Matabeleland North Provincial Medical Director Dr Nyasha Masuka said the death of a 19-year-old man at Siansundu Clinic on Wednesday is suspected to be related to an anthrax outbreak in the area.
“A man who showed signs and symptoms of anthrax admitted to have eaten hippo meat which he was given by a relative living in Saba ward. Anthrax infected hippos started dying as from March 27 and this man consumed the meat on April 12. He had ulcers on the mouth and face and complained of severe headaches. He visited the hospital a few days ago and died within seven days,” he said.
“It is unfortunate that our health team focused on Saba ward villagers only hence this man from a neighbouring village was least suspected to have anthrax because they were not aware of the outbreak.”
Dr Masuka said health officials were facing a challenge in fighting the outbreak as villagers were not opening up or being honest as to whether they consumed the meat from the hippos or not .
He said 1, 5 kilogrammes of hippo meat was found mixed with 45 kilogrammes of goat meat on sale in a butchery at Binga Centre and has since been destroyed to eliminate human contact with the infected meat.
“We had dispatched a team which went into Saba village and had to check for signs and symptoms on the villagers’ bodies after many denied to have eaten the meat.
“It is after receiving the report on the now deceased that we realised we had to re-check all people in the surrounding villages. Apparently, they are now opening up to have shared the meat with relatives in neighbouring villages,” said Dr Masuka.
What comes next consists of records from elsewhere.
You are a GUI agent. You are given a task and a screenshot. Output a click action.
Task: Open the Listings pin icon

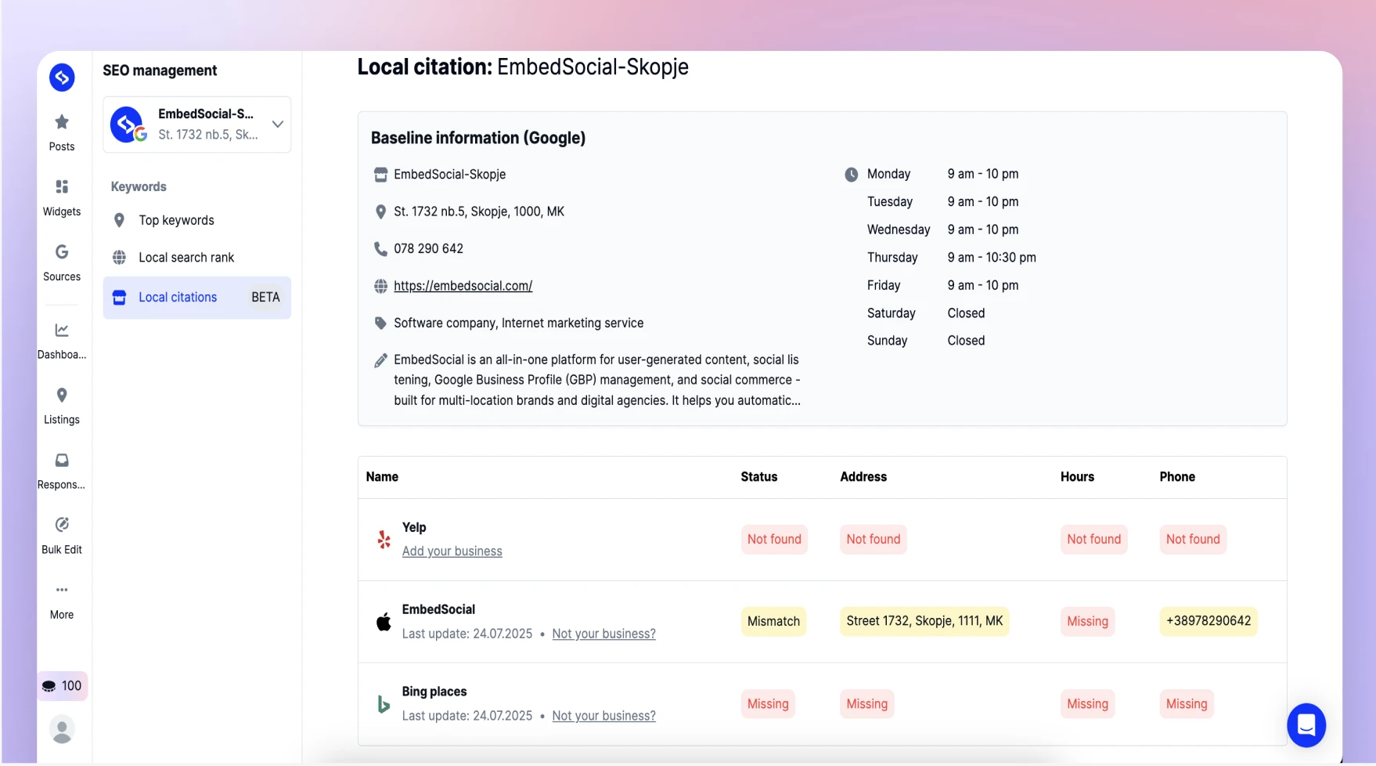(62, 395)
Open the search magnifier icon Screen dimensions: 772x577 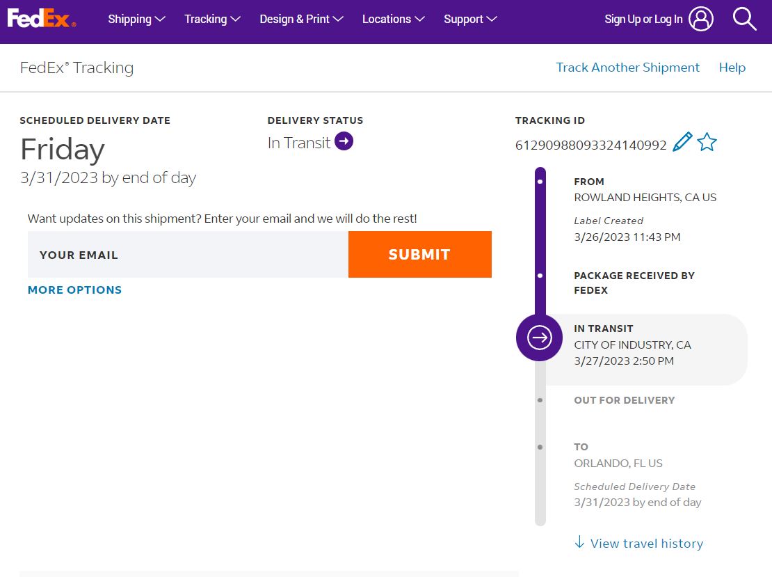(x=744, y=19)
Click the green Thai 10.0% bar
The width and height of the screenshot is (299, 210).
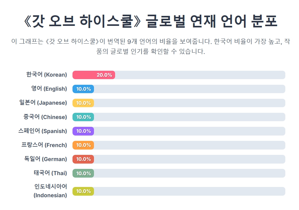click(83, 173)
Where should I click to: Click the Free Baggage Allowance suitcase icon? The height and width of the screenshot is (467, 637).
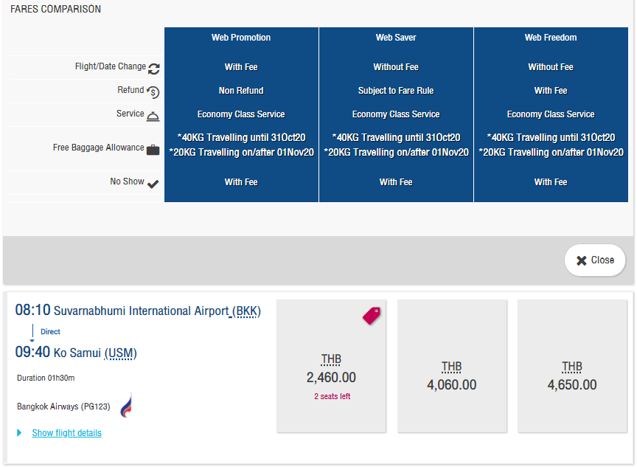153,150
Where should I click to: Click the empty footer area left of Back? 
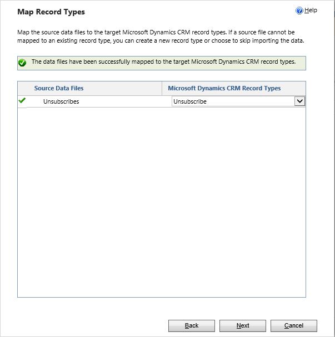click(83, 325)
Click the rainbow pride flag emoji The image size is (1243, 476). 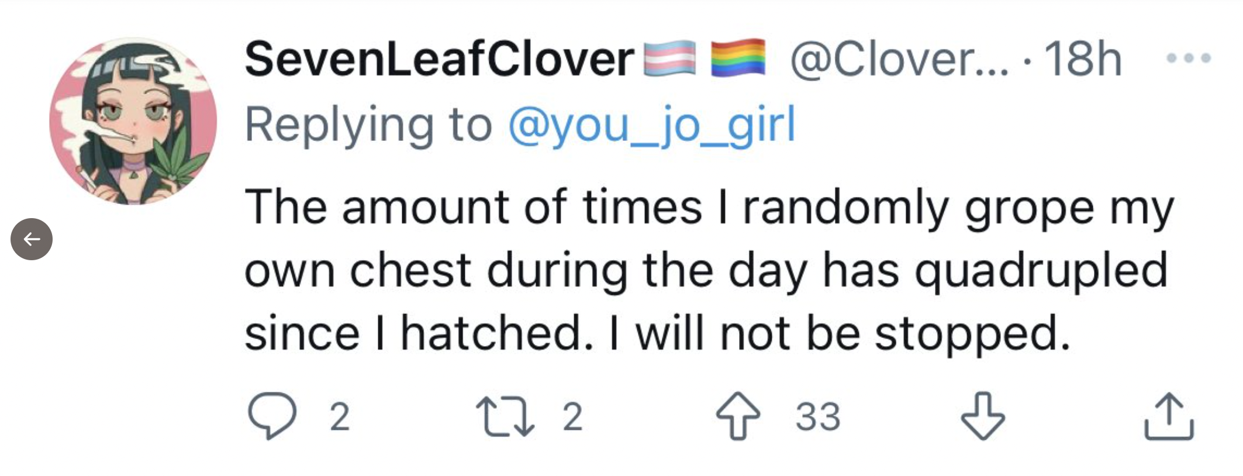pos(738,58)
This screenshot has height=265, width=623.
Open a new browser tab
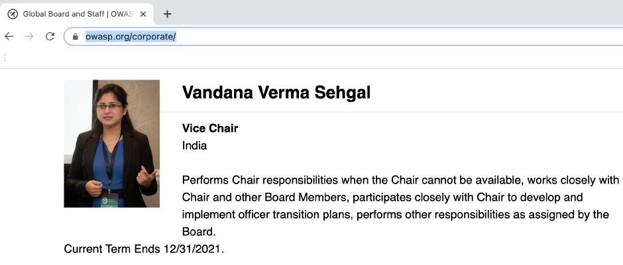coord(168,14)
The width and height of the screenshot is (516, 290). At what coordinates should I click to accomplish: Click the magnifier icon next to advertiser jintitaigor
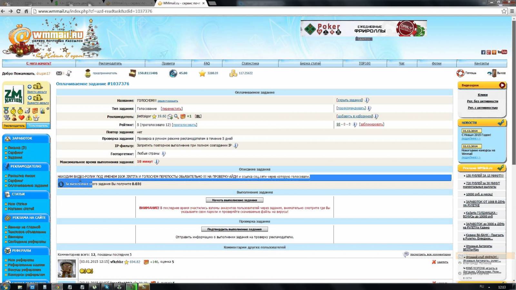176,117
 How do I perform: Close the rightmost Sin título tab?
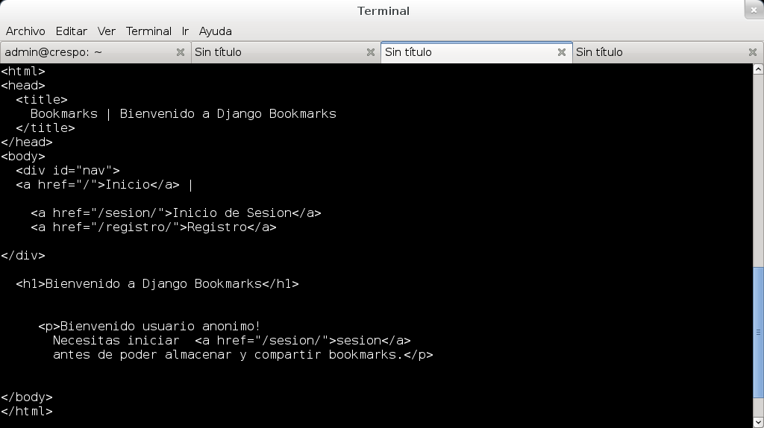[x=753, y=52]
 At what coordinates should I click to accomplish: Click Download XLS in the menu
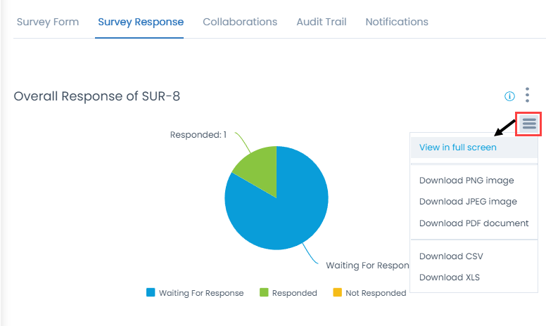click(450, 278)
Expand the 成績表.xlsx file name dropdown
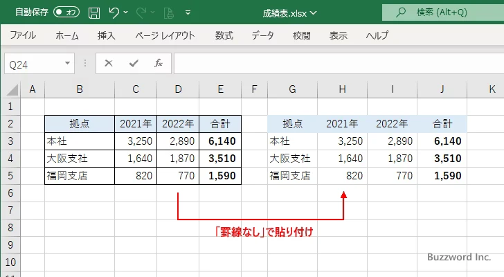Viewport: 504px width, 277px height. click(315, 12)
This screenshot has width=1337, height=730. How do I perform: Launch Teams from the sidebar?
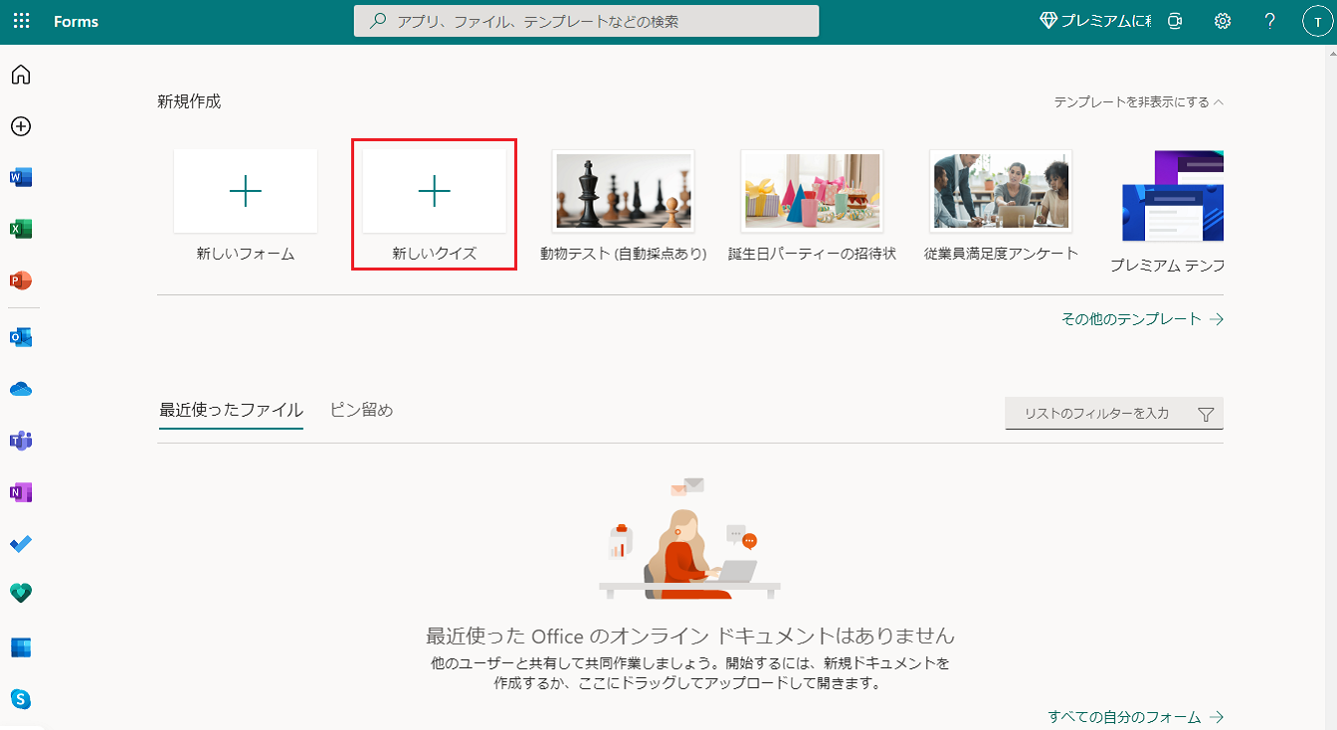21,442
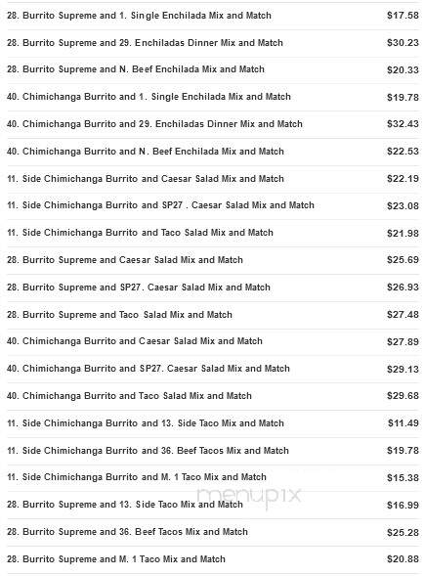Open Burrito Supreme and Taco Salad item

213,315
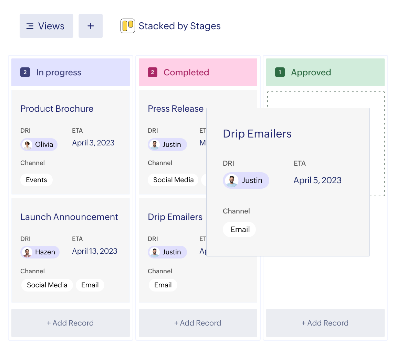Click the Events channel tag

[x=37, y=180]
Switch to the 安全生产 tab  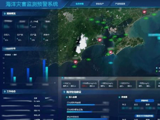(100, 4)
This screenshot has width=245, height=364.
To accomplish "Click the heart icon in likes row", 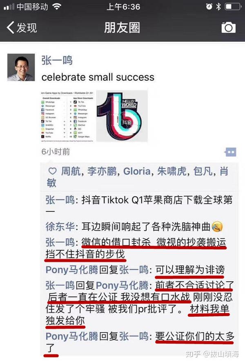I will [53, 171].
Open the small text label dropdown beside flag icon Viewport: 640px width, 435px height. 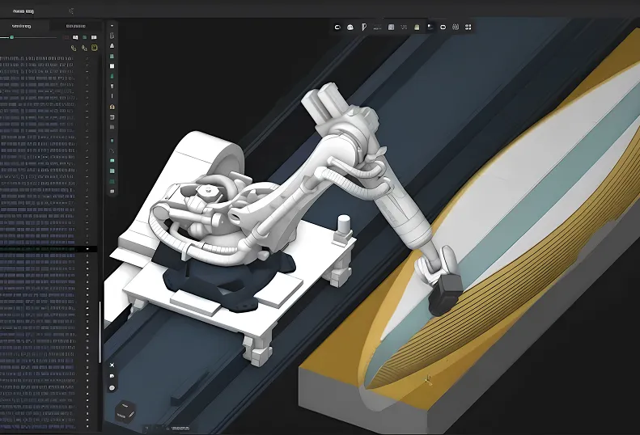pyautogui.click(x=378, y=27)
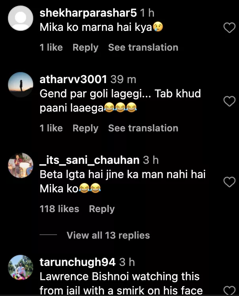Open tarunchugh94 username link
239x296 pixels.
pos(78,262)
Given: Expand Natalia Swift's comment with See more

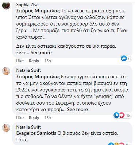Looking at the screenshot, I should pyautogui.click(x=77, y=109).
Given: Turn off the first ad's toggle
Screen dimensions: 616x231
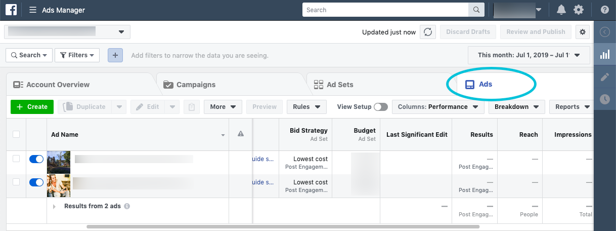Looking at the screenshot, I should (x=36, y=159).
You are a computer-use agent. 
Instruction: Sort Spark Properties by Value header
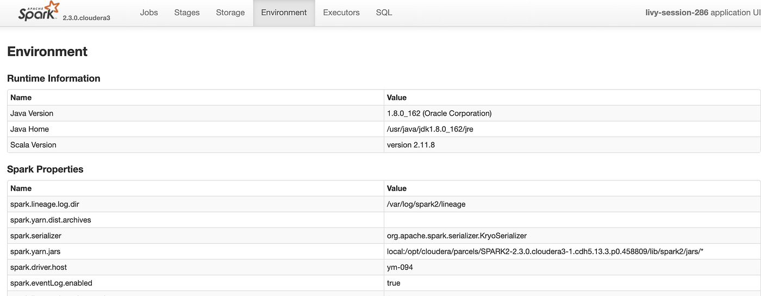pos(397,188)
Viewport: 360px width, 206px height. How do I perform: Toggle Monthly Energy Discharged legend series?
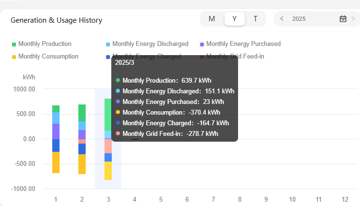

He said awareness campaigns will be intensified to warn villagers of dangers associated with eating meat from animals that die under unclear circumstances.
“They are also being notified of the signs and symptoms of human anthrax so that the affected seek treatment as soon as possible,” Dr Masuku said.
He said there were 58 villagers, including children, whom health workers were following up on for possible infection.
“We have so far treated 11 people from Siansundu village for anthrax and our teams are closely monitoring 58 others who also ate meat from the dead hippos for any signs or symptoms of the disease. The samples were sent to the National Reference Laboratory in Harare for confirmation,” Dr Masuka said.